NLU-11: Week 3
Welcome to Week 3!
We are now switching lecturers in the class, and I (Shay) expect to teach you in the next few weeks. In this week, we will explore the notion of attention in deep learning models, which has been important to make large language models work well.
Labs
- The Numpy lab mentioned last week can be found here. It should help you get acquainted with the basics of PyTorch and Numpy.
Tutorials
We will be starting with tutorials next week. We are providing the questions this week, so you can start thinking about them while you are attending the lectures. [tutorial 1]
Lectures
Lecture 1: Sequence-to-sequence models with attention [pdf].
Required reading:
- Sections 7 through 9 of Neural Machine Translation and Sequence-to-sequence Models: A Tutorial, Neubig.

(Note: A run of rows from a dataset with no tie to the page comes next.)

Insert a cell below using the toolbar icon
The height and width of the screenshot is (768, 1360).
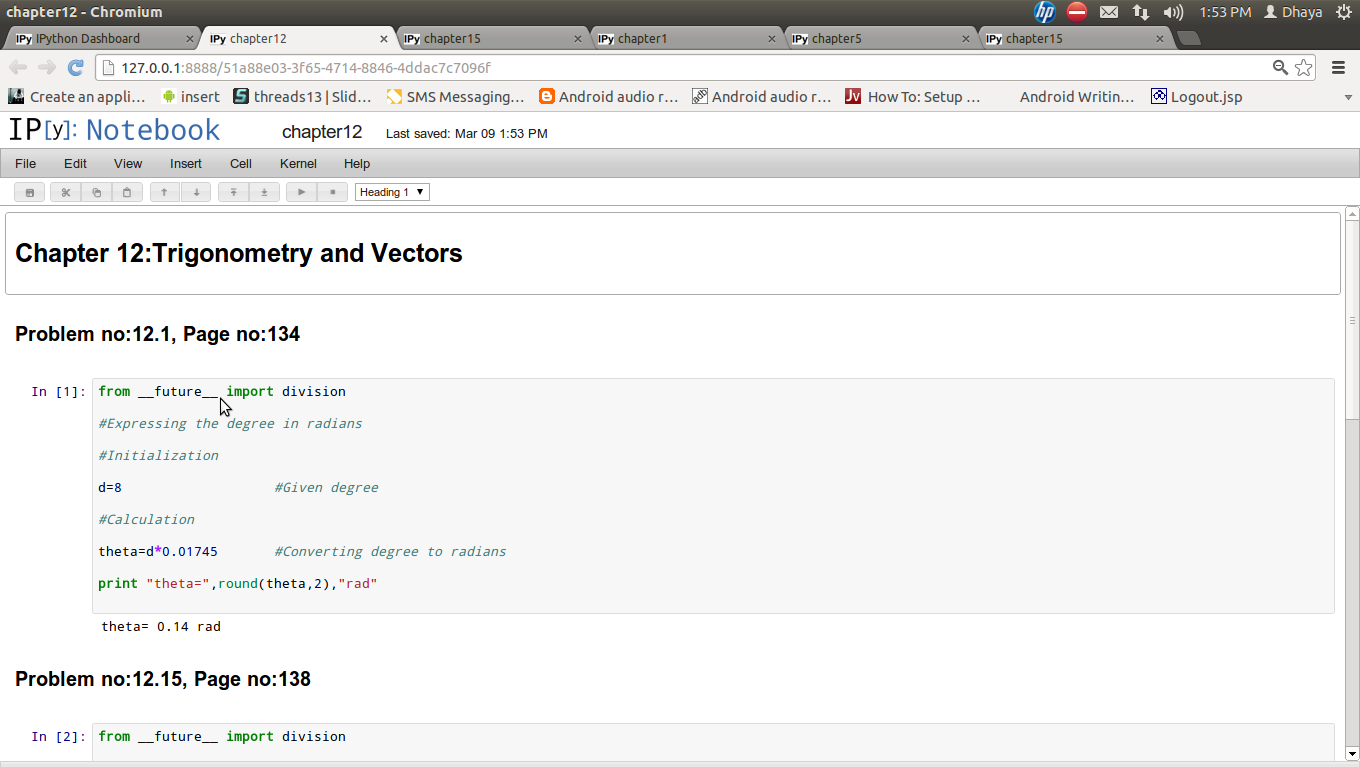[264, 192]
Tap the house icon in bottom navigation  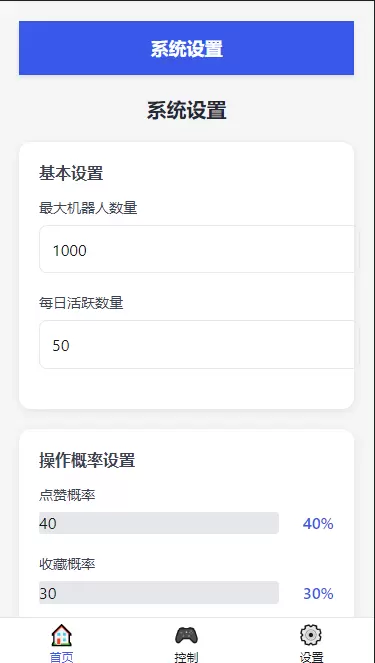(62, 636)
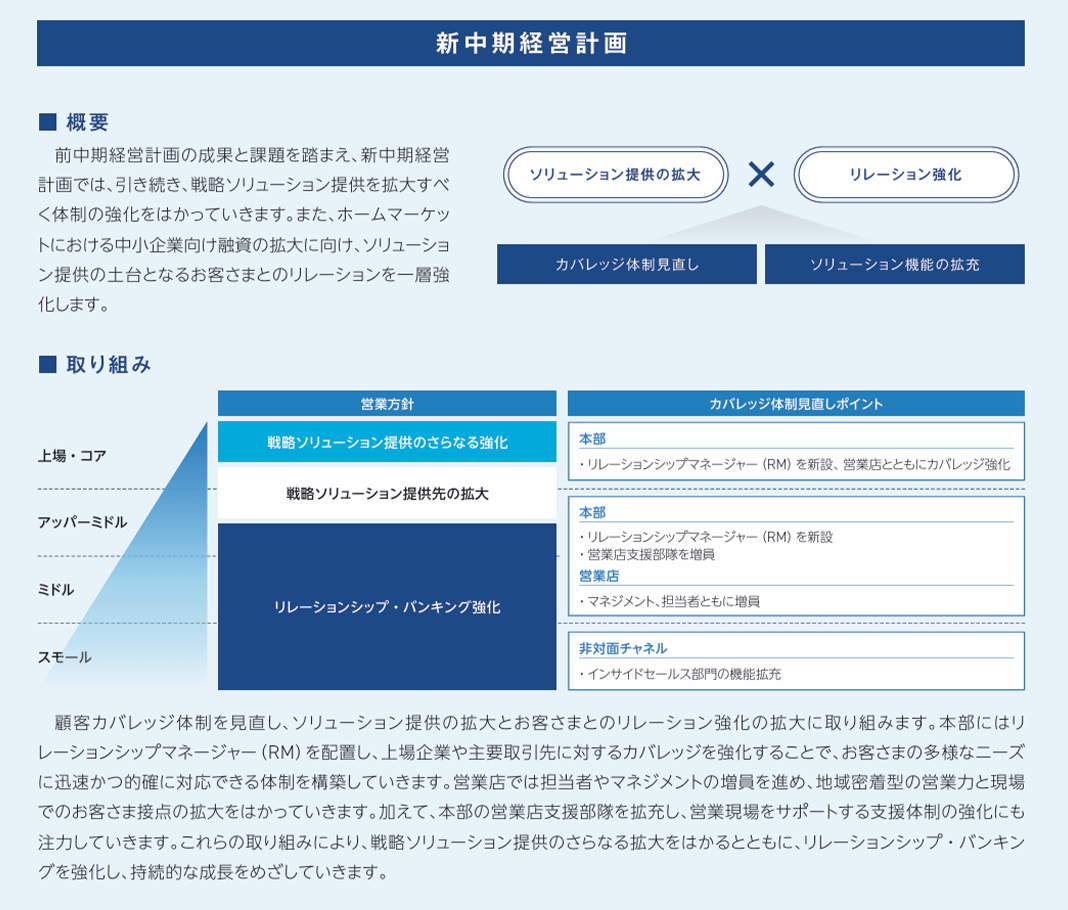Viewport: 1068px width, 910px height.
Task: Select the リレーション強化 pill
Action: (x=905, y=175)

Lecture 2: Transformers [pdf]
Required reading:
- Attention is All You Need. Vaswami et al. (Sections 1-4)
- Transformers from Scratch. Blog entry by Peter Bloem.

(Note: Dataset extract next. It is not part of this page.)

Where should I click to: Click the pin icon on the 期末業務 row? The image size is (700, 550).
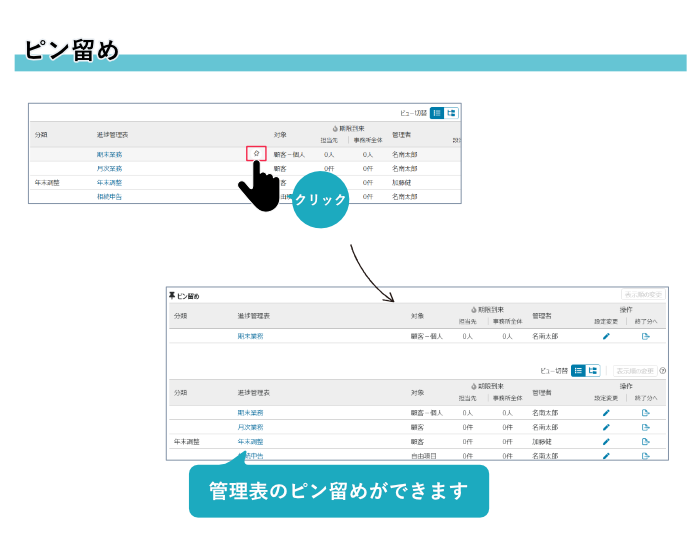pos(256,154)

- Note: The Vaswami et al. paper is quite difficult to follow. I would suggest you read the Bloem blog entry first, and then try to tackle the Vaswami et al. paper, which is the original work that introduced transformers.
Lecture 3: Pretrained Language Models [pdf].
Required reading:
BERT: Pre-training of Deep Bidirectional Transformers for Language Understanding. Devlin et al., NAACL 2019. (Sections 1 and 3)
Background reading:
- Chapter 9 of Speech and Language Processing, 3rd edition by Jurafsky and Martin provides an alternative presentation of contextualized word embeddings.